Challenge a: Print the whole article on simpler cheese boards, word for word.

Excerpt to read:

The Case for a Simpler Cheese Board

A singular wedge of Shropshire Blue with fruit makes for a cheese plate that’s just as stunning to the palate. Photo credit Depositphotos

“Sometimes the best cheese board is just a big piece of cheese on a board,” wrote Anne-Marie Pietersma in her cheese/rom-com romp I’ll Have What Cheese Having, and I found myself subconsciously declaring, “sing it, sister.” Much as I enthusiastically jumped on the bandwagon of maximalist cheese boards, where every inch of space is accounted for with an array of cheese and accompaniments — a category for which it seems nothing is truly off-limits — I have found myself occasionally longing for simpler times.

On her Substack, Emily in France, Paris-based writer, podcaster, and cheese expert Emily Monaco recently argued that cheese and charcuterie are not always the soulmates we think they are. “But the [French] menu — and above all, the order — also shows you why you’ll never see an American-style charcuterie board in France,” Monaco writes. “In France, charcuterie opens the meal, and cheese closes it.”

Look, I rafted that salami river with the best of them, and I will doubtlessly do it again. High-concept cheese plates are, frankly, fun. But if you’re also feeling like you could sometimes take a break from excessive cheese-scaping, here is your permission to do so. Several cheese pros chimed in on the benefits of — and strategies for — a simpler cheese plate.

Available data:
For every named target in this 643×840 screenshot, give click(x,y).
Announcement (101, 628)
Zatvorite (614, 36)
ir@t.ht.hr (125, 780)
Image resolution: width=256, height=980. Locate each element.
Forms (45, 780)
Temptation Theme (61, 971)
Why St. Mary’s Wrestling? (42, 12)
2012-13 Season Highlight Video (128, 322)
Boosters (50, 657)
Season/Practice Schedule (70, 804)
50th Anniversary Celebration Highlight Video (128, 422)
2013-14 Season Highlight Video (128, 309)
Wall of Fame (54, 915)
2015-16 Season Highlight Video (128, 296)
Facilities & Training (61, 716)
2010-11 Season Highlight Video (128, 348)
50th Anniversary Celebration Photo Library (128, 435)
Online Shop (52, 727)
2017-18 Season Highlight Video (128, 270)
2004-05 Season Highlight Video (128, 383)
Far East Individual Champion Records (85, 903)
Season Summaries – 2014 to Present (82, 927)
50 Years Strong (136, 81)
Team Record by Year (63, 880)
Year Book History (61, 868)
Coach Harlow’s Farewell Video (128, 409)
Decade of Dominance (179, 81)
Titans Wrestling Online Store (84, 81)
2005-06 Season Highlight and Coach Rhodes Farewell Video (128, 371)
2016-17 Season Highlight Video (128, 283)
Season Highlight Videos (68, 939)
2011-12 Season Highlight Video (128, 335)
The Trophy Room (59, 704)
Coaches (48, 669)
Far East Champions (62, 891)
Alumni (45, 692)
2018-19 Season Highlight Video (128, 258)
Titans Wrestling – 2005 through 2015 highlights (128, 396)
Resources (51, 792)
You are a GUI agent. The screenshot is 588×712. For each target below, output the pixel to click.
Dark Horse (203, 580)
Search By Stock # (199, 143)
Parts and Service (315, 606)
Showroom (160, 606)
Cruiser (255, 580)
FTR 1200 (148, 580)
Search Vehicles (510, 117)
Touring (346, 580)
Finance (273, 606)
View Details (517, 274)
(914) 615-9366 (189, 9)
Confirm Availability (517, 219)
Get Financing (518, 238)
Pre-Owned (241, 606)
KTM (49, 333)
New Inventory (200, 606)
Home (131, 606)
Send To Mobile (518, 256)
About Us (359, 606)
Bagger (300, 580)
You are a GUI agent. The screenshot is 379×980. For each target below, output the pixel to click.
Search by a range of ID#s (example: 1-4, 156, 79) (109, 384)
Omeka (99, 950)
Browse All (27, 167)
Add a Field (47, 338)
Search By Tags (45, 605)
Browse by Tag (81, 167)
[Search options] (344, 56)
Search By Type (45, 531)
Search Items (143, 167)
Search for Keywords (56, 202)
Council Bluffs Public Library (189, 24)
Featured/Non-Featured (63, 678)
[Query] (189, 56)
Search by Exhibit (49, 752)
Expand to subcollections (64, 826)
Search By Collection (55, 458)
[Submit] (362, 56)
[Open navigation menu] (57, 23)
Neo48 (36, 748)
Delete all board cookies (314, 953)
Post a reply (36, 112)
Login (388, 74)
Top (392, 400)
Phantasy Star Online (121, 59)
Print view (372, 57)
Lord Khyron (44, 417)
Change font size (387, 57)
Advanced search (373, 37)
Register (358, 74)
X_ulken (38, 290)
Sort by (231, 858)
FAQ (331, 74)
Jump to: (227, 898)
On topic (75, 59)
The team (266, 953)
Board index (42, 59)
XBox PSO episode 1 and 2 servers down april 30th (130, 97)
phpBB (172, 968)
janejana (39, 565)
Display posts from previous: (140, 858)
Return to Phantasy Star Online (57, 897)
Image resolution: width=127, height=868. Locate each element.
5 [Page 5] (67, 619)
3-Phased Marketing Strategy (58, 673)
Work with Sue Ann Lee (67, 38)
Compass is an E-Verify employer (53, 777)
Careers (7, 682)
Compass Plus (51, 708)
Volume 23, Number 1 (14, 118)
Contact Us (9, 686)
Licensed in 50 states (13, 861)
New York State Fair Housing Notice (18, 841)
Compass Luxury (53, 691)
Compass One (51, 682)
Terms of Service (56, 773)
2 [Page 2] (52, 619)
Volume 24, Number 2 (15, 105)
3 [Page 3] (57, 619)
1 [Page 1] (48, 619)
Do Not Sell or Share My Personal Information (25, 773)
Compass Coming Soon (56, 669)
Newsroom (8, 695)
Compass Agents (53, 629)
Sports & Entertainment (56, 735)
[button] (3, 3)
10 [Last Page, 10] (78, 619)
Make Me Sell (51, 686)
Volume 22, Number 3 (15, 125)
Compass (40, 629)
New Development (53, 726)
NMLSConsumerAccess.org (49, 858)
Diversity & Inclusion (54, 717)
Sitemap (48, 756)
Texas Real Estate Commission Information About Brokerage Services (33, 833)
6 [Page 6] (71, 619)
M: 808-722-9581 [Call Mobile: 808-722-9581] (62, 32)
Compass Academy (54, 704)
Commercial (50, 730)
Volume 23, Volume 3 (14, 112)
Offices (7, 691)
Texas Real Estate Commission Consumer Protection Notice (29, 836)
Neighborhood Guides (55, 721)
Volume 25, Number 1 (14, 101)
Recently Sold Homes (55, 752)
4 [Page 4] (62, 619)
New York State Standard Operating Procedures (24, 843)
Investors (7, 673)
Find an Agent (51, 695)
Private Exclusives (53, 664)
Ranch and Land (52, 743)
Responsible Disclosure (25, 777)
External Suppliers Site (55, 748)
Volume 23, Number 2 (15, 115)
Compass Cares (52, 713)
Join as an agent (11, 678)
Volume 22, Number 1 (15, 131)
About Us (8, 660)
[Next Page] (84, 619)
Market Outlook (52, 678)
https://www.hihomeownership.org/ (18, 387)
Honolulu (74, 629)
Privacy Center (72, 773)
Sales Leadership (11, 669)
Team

Challenge b: Output, word for word, the records from the line with "Touring (346, 580)" to the line with "Search for Keywords (56, 202)", including both of those lines, and nothing else.

Exercise response a:
The Case for a Simpler Cheese Board

A singular wedge of Shropshire Blue with fruit makes for a cheese plate that’s just as stunning to the palate. Photo credit Depositphotos

“Sometimes the best cheese board is just a big piece of cheese on a board,” wrote Anne-Marie Pietersma in her cheese/rom-com romp I’ll Have What Cheese Having, and I found myself subconsciously declaring, “sing it, sister.” Much as I enthusiastically jumped on the bandwagon of maximalist cheese boards, where every inch of space is accounted for with an array of cheese and accompaniments — a category for which it seems nothing is truly off-limits — I have found myself occasionally longing for simpler times.

On her Substack, Emily in France, Paris-based writer, podcaster, and cheese expert Emily Monaco recently argued that cheese and charcuterie are not always the soulmates we think they are. “But the [French] menu — and above all, the order — also shows you why you’ll never see an American-style charcuterie board in France,” Monaco writes. “In France, charcuterie opens the meal, and cheese closes it.”

Look, I rafted that salami river with the best of them, and I will doubtlessly do it again. High-concept cheese plates are, frankly, fun. But if you’re also feeling like you could sometimes take a break from excessive cheese-scaping, here is your permission to do so. Several cheese pros chimed in on the benefits of — and strategies for — a simpler cheese plate.

Exercise response b:
Touring (346, 580)
Finance (273, 606)
View Details (517, 274)
(914) 615-9366 (189, 9)
Confirm Availability (517, 219)
Get Financing (518, 238)
Pre-Owned (241, 606)
KTM (49, 333)
New Inventory (200, 606)
Home (131, 606)
Send To Mobile (518, 256)
About Us (359, 606)
Bagger (300, 580)
You are a GUI agent. The screenshot is 379×980. For each target below, output the pixel to click.
Search by a range of ID#s (example: 1-4, 156, 79) (109, 384)
Omeka (99, 950)
Browse All (27, 167)
Add a Field (47, 338)
Search By Tags (45, 605)
Browse by Tag (81, 167)
[Search options] (344, 56)
Search By Type (45, 531)
Search Items (143, 167)
Search for Keywords (56, 202)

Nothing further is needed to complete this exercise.